DEV.TO ARTICLE 42: Async Python for AI: Building High-Concurrency AI Applications

Target Keyword: "async python ai api concurrency"
Tags: python,async,ai,programming,developer
Type: Tutorial

Content

Async Python for AI: Building High-Concurrency AI Applications

AI API calls are I/O-bound — you're waiting on network responses. Async Python lets you run many AI requests concurrently, dramatically improving throughput. Here's how to build high-concurrency AI applications.

Why Async for AI?

A single AI API call might take 1-3 seconds. If you process 100 requests sequentially, that's 100-300 seconds. With async concurrency, you can process all 100 in seconds.

import asyncio
import httpx

# Sequential (slow)
async def process_sequential(requests):
    results = []
    for req in requests:
        result = await call_ai(req)  # 2 seconds each
        results.append(result)
    return results
# Total: len(requests) × 2 seconds

# Concurrent (fast)
async def process_concurrent(requests):
    tasks = [call_ai(req) for req in requests]
    results = await asyncio.gather(*tasks)
    return results
# Total: ~2 seconds total (all run in parallel)

Basic Async AI Client

import asyncio
import httpx
from typing import Optional

class AsyncAIClient:
    def __init__(self, api_key: str, base_url: str = "https://api.ofox.ai/v1"):
        self.api_key = api_key
        self.base_url = base_url
        self._client: Optional[httpx.AsyncClient] = None

    async def __aenter__(self):
        self._client = httpx.AsyncClient(
            headers={"Authorization": f"Bearer {self.api_key}"},
            timeout=120.0
        )
        return self

    async def __aexit__(self, *args):
        if self._client:
            await self._client.aclose()

    async def chat(self, messages: list[dict], **kwargs) -> str:
        response = await self._client.post(
            f"{self.base_url}/chat/completions",
            json={
                "model": kwargs.get("model", "claude-3-5-sonnet-20241022"),
                "messages": messages,
                "max_tokens": kwargs.get("max_tokens", 1024),
                "temperature": kwargs.get("temperature", 0.7)
            }
        )
        response.raise_for_status()
        data = response.json()
        return data["choices"][0]["message"]["content"]
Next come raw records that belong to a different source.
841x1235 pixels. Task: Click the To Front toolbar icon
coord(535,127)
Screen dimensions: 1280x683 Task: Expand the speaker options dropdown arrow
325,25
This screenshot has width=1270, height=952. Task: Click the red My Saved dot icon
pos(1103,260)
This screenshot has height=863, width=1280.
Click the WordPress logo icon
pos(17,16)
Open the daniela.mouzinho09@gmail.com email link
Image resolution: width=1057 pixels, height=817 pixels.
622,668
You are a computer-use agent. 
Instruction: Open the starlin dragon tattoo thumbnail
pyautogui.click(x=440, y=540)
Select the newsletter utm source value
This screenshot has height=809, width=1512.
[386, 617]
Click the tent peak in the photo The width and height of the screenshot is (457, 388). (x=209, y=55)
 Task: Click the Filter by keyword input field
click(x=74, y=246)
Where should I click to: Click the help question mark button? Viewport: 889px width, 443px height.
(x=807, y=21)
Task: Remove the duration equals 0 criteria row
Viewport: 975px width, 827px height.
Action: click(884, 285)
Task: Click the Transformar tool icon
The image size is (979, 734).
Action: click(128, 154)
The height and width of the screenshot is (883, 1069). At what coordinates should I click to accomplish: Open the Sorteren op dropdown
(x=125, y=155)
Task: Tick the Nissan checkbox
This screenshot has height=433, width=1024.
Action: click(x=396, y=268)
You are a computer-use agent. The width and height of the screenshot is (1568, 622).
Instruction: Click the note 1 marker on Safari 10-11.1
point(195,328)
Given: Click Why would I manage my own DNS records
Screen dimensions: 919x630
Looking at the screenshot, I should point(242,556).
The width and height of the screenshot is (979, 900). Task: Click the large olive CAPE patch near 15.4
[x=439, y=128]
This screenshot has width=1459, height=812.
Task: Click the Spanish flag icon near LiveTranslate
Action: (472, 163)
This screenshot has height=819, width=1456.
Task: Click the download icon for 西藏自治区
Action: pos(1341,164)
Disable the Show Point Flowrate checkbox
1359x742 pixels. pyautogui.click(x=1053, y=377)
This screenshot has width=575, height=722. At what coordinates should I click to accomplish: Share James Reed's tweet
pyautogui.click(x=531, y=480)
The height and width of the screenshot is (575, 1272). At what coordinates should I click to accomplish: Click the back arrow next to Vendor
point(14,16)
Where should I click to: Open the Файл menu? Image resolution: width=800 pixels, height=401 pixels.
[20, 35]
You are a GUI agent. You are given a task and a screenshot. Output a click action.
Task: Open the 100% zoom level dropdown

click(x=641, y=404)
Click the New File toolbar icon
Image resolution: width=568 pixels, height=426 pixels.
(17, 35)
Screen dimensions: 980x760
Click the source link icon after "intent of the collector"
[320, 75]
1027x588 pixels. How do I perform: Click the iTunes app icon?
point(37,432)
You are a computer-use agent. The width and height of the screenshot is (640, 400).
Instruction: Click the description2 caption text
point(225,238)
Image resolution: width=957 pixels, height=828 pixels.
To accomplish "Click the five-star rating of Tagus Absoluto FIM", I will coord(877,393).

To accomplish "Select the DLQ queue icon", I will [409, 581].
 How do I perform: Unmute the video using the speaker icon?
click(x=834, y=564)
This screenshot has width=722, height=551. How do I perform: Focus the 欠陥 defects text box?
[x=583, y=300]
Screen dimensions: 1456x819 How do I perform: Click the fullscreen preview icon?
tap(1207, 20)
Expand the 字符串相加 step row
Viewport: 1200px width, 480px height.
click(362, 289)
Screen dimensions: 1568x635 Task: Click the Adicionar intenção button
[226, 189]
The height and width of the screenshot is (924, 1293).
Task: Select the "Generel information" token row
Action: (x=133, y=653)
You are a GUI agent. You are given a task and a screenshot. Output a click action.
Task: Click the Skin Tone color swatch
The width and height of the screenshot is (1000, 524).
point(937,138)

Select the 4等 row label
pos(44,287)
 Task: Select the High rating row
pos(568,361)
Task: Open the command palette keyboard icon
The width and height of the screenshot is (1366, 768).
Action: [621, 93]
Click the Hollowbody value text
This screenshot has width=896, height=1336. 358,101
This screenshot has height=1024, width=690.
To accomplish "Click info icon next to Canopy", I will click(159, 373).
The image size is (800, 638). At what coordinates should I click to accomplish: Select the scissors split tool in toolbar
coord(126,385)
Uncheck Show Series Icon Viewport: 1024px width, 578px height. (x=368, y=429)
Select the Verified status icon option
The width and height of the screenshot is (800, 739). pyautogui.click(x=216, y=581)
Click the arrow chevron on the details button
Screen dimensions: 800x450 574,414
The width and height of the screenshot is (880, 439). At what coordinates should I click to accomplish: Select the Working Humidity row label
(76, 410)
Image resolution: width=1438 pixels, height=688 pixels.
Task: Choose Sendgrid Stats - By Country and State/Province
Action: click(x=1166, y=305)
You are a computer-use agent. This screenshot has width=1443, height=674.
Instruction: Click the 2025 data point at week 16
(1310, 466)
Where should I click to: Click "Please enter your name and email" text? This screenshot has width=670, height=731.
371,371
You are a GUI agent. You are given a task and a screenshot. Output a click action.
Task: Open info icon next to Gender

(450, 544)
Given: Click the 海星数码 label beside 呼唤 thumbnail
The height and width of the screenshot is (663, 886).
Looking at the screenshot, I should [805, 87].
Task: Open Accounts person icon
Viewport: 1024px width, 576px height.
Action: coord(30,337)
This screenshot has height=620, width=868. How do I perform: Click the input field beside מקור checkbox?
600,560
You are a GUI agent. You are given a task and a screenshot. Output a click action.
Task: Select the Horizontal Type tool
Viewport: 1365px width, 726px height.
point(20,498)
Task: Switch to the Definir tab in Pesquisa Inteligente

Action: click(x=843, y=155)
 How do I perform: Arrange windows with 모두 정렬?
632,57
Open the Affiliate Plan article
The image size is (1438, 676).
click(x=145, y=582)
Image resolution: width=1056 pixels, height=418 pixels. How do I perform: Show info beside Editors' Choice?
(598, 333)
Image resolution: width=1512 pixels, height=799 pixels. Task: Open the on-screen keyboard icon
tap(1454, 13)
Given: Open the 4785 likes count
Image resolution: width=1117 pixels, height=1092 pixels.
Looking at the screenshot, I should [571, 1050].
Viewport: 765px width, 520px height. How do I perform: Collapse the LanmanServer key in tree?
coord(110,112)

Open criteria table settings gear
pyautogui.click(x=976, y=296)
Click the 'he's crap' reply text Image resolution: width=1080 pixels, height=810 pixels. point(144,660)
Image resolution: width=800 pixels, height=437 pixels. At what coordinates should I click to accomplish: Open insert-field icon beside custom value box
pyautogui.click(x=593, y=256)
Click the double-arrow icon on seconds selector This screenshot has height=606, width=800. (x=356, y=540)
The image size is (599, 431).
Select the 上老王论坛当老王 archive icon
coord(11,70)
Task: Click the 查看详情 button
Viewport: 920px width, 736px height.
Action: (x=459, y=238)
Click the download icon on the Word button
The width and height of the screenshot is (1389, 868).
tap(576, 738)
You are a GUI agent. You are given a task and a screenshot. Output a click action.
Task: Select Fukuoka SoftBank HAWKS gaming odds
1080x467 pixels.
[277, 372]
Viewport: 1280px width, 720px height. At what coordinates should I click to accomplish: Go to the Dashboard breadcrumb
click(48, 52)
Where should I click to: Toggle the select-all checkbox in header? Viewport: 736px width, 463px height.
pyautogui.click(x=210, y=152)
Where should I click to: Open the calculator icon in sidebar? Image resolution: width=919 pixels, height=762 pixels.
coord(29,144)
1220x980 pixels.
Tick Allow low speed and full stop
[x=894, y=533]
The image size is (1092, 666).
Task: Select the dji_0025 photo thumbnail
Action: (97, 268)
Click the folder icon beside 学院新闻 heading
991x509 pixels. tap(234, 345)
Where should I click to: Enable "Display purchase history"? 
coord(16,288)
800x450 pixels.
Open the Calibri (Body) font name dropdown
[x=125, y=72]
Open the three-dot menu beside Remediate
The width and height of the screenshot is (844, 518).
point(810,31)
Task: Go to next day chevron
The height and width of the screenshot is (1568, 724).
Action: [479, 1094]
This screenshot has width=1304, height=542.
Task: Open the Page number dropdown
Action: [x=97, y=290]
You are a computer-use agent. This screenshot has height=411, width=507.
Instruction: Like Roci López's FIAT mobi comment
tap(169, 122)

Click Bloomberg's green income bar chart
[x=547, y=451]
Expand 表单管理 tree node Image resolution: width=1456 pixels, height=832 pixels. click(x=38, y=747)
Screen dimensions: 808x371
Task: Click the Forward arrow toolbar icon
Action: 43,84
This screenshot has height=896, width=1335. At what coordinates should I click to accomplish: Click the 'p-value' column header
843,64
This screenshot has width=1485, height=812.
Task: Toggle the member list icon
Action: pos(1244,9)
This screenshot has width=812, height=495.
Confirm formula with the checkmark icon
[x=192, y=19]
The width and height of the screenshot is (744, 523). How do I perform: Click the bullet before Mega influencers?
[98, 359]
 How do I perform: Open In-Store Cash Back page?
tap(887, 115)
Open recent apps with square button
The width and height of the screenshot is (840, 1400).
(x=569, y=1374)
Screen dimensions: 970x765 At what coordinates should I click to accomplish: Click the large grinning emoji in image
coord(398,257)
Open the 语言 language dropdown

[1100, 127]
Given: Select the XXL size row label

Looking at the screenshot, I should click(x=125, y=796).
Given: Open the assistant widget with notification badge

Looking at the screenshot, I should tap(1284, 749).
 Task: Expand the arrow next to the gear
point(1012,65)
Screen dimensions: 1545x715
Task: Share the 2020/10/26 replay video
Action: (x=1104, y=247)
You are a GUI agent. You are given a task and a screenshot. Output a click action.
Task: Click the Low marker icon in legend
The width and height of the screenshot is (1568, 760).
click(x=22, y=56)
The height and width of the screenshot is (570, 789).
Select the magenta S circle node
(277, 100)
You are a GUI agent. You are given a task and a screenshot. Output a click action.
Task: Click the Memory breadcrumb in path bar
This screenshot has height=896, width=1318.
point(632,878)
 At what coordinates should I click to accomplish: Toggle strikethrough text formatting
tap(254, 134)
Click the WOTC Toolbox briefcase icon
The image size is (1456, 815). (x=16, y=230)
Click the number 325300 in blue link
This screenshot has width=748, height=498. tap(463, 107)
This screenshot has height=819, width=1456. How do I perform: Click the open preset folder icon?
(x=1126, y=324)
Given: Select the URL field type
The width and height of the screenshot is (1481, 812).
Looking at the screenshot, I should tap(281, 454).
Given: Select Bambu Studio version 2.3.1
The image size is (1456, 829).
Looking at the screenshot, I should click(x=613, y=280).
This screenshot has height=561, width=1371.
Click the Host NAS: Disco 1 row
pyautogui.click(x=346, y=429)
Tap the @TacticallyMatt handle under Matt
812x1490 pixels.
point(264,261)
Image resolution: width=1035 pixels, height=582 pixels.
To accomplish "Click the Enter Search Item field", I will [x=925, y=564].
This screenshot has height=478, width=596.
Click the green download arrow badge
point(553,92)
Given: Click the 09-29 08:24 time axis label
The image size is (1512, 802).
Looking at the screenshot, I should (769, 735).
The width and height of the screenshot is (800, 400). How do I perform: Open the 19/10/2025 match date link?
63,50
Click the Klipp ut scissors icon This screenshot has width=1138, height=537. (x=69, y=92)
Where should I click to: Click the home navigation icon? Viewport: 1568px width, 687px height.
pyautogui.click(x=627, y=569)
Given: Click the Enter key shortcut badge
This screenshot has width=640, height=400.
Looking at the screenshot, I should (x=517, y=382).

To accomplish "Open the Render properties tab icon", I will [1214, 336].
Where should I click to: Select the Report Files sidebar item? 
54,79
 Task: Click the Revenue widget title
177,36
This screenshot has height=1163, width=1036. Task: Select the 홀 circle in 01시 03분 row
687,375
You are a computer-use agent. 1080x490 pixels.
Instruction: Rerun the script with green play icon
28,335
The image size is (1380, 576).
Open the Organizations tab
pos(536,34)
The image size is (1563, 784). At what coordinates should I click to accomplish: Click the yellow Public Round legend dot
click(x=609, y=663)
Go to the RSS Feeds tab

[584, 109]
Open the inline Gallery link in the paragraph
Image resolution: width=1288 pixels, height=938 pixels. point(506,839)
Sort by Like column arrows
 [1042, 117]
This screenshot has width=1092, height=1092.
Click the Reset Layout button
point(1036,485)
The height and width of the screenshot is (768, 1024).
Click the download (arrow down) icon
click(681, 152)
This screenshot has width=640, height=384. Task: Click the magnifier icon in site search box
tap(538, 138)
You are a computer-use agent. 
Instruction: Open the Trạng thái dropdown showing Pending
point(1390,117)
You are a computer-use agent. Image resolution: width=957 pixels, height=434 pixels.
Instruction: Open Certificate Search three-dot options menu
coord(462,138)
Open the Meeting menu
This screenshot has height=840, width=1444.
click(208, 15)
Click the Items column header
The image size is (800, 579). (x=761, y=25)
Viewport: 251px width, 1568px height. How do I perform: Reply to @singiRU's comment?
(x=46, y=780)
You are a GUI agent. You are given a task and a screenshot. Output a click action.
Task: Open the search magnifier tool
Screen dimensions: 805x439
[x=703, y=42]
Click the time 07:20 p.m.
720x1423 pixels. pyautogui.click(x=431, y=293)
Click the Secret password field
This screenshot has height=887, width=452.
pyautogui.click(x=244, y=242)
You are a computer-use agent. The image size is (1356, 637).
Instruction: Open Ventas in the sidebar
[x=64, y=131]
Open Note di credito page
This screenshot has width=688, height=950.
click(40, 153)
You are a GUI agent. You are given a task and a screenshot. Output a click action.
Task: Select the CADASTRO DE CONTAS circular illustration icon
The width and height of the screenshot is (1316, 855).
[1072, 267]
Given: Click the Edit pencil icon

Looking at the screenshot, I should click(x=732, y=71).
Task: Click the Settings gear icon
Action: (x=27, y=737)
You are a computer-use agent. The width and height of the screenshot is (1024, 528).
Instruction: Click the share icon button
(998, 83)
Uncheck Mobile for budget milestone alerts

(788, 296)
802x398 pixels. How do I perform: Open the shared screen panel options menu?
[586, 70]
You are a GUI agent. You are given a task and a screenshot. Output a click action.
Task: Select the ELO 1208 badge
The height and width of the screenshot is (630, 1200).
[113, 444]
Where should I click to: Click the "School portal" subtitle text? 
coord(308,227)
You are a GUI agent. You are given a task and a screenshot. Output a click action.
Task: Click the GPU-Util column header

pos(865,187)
    async def chat_stream(self, messages: list[dict], **kwargs):
        """Streaming version for real-time output."""
        async with self._client.stream(
            "POST",
            f"{self.base_url}/chat/completions",
            json={
                "model": kwargs.get("model", "claude-3-5-sonnet-20241022"),
                "messages": messages,
                "stream": True,
                "max_tokens": kwargs.get("max_tokens", 1024)
            }
        ) as response:
            async for line in response.aiter_lines():
                if line.startswith("data: "):
                    data = line[6:]
                    if data == "[DONE]":
                        break
                    yield data

# Usage
async def main():
    async with AsyncAIClient("your-api-key") as client:
        response = await client.chat([
            {"role": "user", "content": "Hello, Claude!"}
        ])
        print(response)

Concurrent Batch Processing

import asyncio
from dataclasses import dataclass
from typing import List

@dataclass
class BatchItem:
    id: str
    prompt: str
    metadata: dict = None

@dataclass
class BatchResult:
    id: str
    success: bool
    response: str = ""
    error: str = ""

async def process_batch(
    items: List[BatchItem],
    client: AsyncAIClient,
    max_concurrency: int = 10
) -> List[BatchResult]:
    """
    Process items in batches with controlled concurrency.
    """
    semaphore = asyncio.Semaphore(max_concurrency)

    async def process_one(item: BatchItem) -> BatchResult:
        async with semaphore:
            try:
                response = await client.chat([
                    {"role": "user", "content": item.prompt}
                ])
                return BatchResult(id=item.id, success=True, response=response)
            except Exception as e:
                return BatchResult(id=item.id, success=False, error=str(e))

    tasks = [process_one(item) for item in items]
    results = await asyncio.gather(*tasks)
    return list(results)

# Usage
async def main():
    items = [
        BatchItem(id=f"req-{i}", prompt=f"Process item {i}")
        for i in range(100)
    ]

    async with AsyncAIClient("your-api-key") as client:
        results = await process_batch(items, client, max_concurrency=20)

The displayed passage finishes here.